What is required: Transcribe the records underneath word for word, and leave no line out.

Available records:
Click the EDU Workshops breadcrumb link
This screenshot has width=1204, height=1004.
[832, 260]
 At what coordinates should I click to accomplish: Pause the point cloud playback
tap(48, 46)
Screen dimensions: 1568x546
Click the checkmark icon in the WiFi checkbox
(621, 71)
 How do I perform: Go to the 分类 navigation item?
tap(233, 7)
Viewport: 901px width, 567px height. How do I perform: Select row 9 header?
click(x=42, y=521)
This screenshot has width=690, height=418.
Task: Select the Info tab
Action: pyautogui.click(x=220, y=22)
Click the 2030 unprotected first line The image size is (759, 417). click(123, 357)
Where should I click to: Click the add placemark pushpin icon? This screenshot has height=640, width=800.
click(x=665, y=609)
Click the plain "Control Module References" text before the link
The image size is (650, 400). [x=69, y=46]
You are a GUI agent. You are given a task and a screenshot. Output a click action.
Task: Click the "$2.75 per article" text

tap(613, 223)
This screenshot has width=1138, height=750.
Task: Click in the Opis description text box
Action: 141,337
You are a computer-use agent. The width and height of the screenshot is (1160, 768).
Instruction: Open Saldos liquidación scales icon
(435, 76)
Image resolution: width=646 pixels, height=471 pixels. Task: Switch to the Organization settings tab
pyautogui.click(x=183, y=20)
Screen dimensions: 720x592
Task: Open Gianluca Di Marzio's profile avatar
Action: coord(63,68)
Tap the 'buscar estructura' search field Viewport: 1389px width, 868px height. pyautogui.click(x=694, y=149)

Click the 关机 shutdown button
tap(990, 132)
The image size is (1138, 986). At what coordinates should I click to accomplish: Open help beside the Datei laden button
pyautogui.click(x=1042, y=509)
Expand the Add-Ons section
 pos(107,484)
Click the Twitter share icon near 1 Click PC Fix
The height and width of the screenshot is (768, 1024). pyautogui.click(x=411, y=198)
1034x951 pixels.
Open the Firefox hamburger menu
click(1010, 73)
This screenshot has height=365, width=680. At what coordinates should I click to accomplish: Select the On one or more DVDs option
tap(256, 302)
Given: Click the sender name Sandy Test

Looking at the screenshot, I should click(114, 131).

Response to this exercise:
Click the EDU Workshops breadcrumb link
This screenshot has width=1204, height=1004.
[832, 260]
 At what coordinates should I click to accomplish: Pause the point cloud playback
tap(48, 46)
Screen dimensions: 1568x546
Click the checkmark icon in the WiFi checkbox
(621, 71)
 How do I perform: Go to the 分类 navigation item?
tap(233, 7)
Viewport: 901px width, 567px height. How do I perform: Select row 9 header?
click(x=42, y=521)
This screenshot has width=690, height=418.
Task: Select the Info tab
Action: pyautogui.click(x=220, y=22)
Click the 2030 unprotected first line The image size is (759, 417). click(123, 357)
Where should I click to: Click the add placemark pushpin icon? This screenshot has height=640, width=800.
click(x=665, y=609)
Click the plain "Control Module References" text before the link
The image size is (650, 400). [x=69, y=46]
You are a GUI agent. You are given a task and a screenshot. Output a click action.
Task: Click the "$2.75 per article" text

tap(613, 223)
This screenshot has width=1138, height=750.
Task: Click in the Opis description text box
Action: 141,337
You are a computer-use agent. The width and height of the screenshot is (1160, 768).
Instruction: Open Saldos liquidación scales icon
(435, 76)
Image resolution: width=646 pixels, height=471 pixels. Task: Switch to the Organization settings tab
pyautogui.click(x=183, y=20)
Screen dimensions: 720x592
Task: Open Gianluca Di Marzio's profile avatar
Action: coord(63,68)
Tap the 'buscar estructura' search field Viewport: 1389px width, 868px height. pyautogui.click(x=694, y=149)

Click the 关机 shutdown button
tap(990, 132)
The image size is (1138, 986). At what coordinates should I click to accomplish: Open help beside the Datei laden button
pyautogui.click(x=1042, y=509)
Expand the Add-Ons section
 pos(107,484)
Click the Twitter share icon near 1 Click PC Fix
The height and width of the screenshot is (768, 1024). pyautogui.click(x=411, y=198)
1034x951 pixels.
Open the Firefox hamburger menu
click(1010, 73)
This screenshot has height=365, width=680. At what coordinates should I click to accomplish: Select the On one or more DVDs option
tap(256, 302)
Given: Click the sender name Sandy Test

Looking at the screenshot, I should click(114, 131).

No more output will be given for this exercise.